▶ _Records for the task_:
──────────────────────────────

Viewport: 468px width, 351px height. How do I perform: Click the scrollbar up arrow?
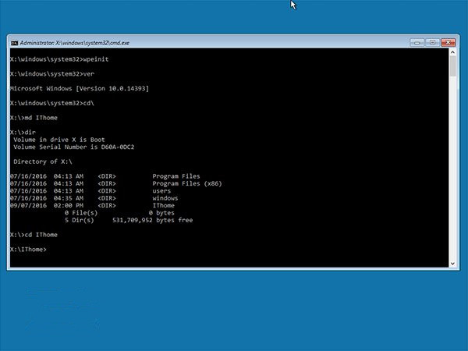pyautogui.click(x=452, y=52)
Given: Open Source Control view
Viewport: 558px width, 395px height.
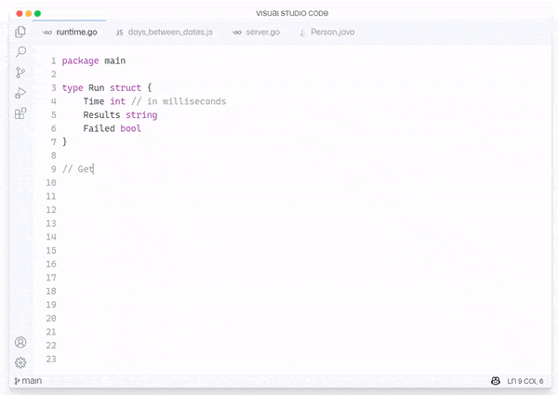Looking at the screenshot, I should pos(20,72).
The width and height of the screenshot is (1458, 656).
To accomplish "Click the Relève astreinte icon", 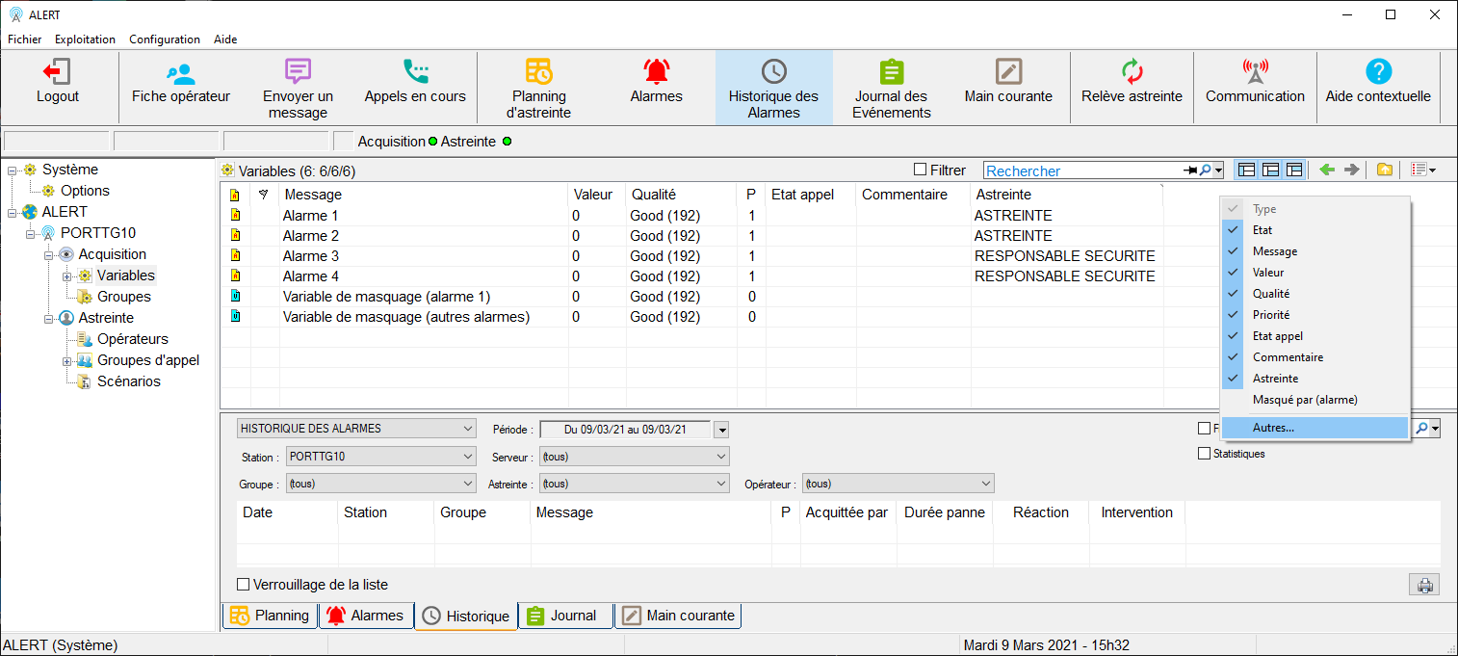I will click(x=1132, y=72).
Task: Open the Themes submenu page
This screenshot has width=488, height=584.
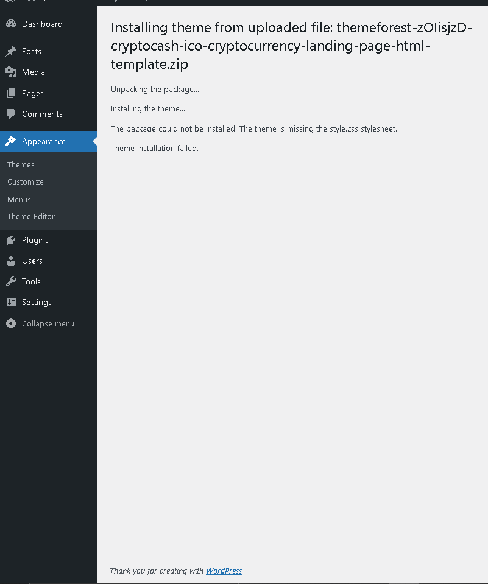Action: coord(21,165)
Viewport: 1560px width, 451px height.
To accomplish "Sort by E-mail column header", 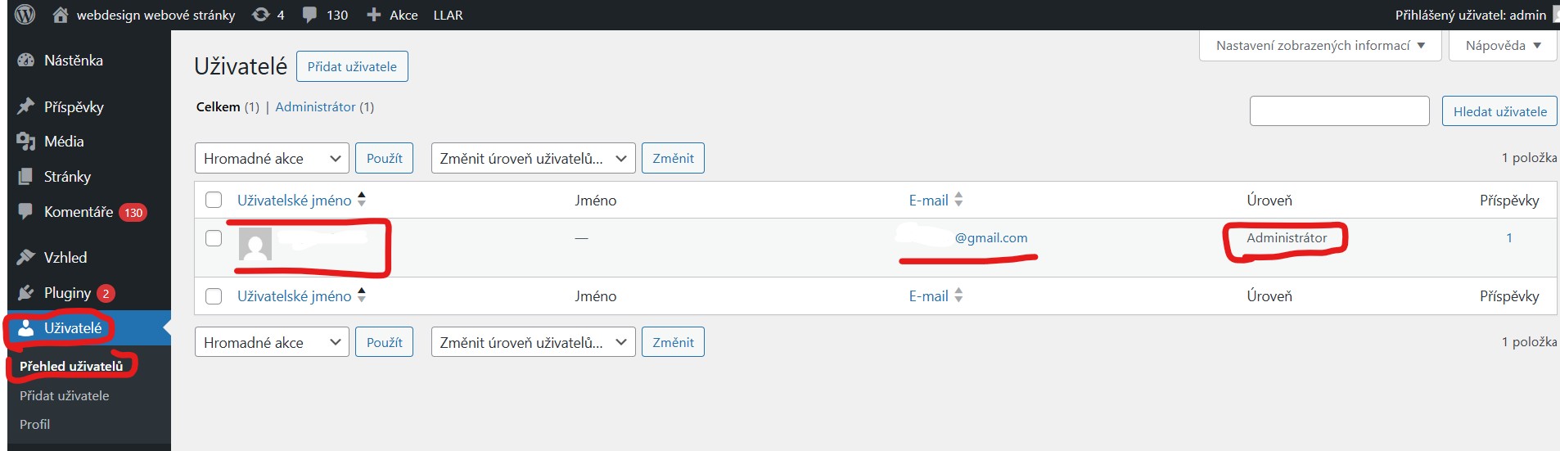I will [929, 201].
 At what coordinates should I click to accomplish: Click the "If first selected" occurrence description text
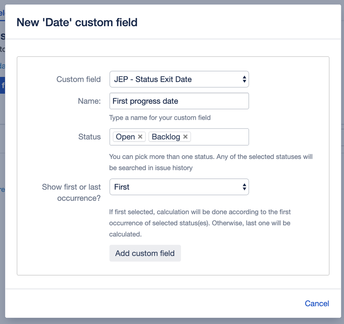coord(200,223)
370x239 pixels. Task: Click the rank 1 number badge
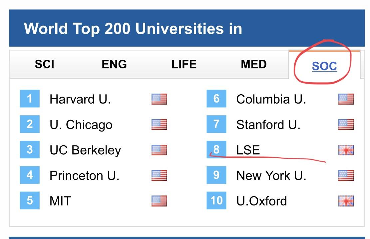click(x=30, y=99)
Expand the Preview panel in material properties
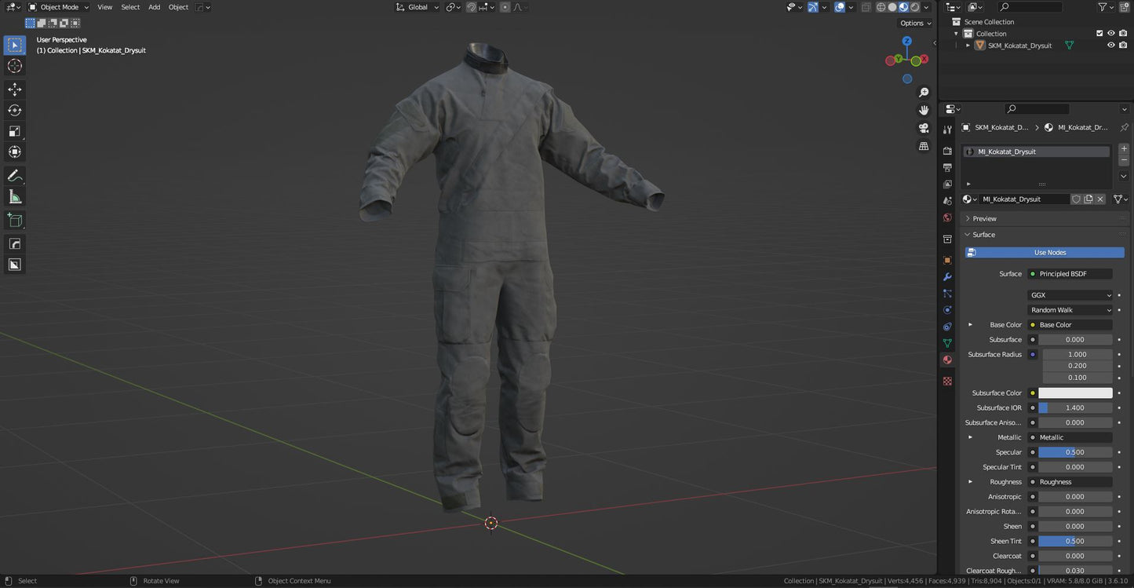The width and height of the screenshot is (1134, 588). pos(983,218)
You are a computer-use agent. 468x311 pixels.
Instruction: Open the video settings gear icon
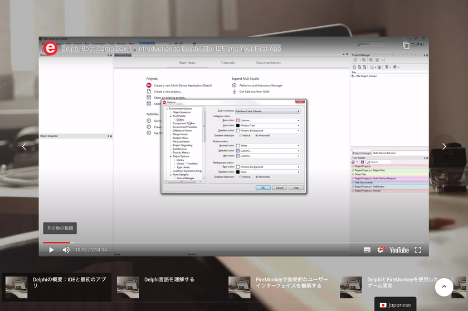[x=381, y=250]
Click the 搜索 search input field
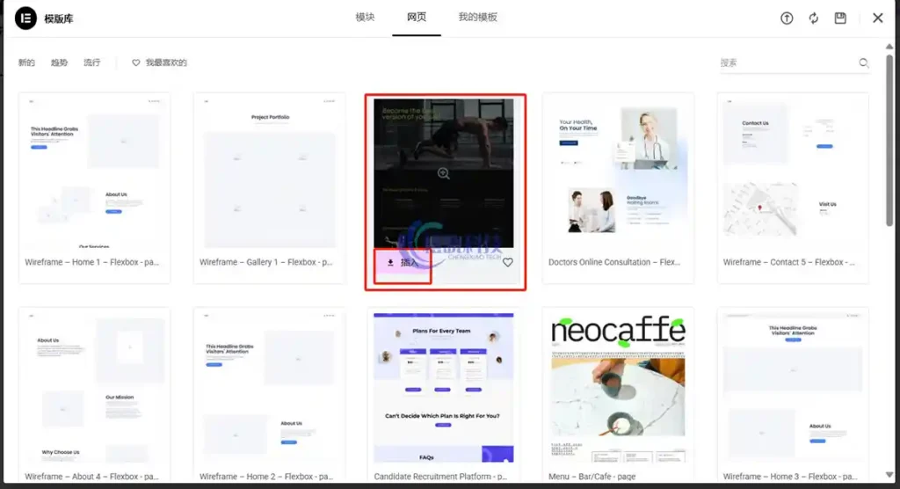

──────────────────────────────

▶ _Exercise objective_: Leave every picture out and set down exactly the lines running from the one with "You are a computer-use agent. 468x311 pixels." to the last line of the material above.

▶ _Completed exercise_:
You are a computer-use agent. 468x311 pixels.
Instruction: Open the video settings gear icon
[x=381, y=250]
Click the 搜索 search input field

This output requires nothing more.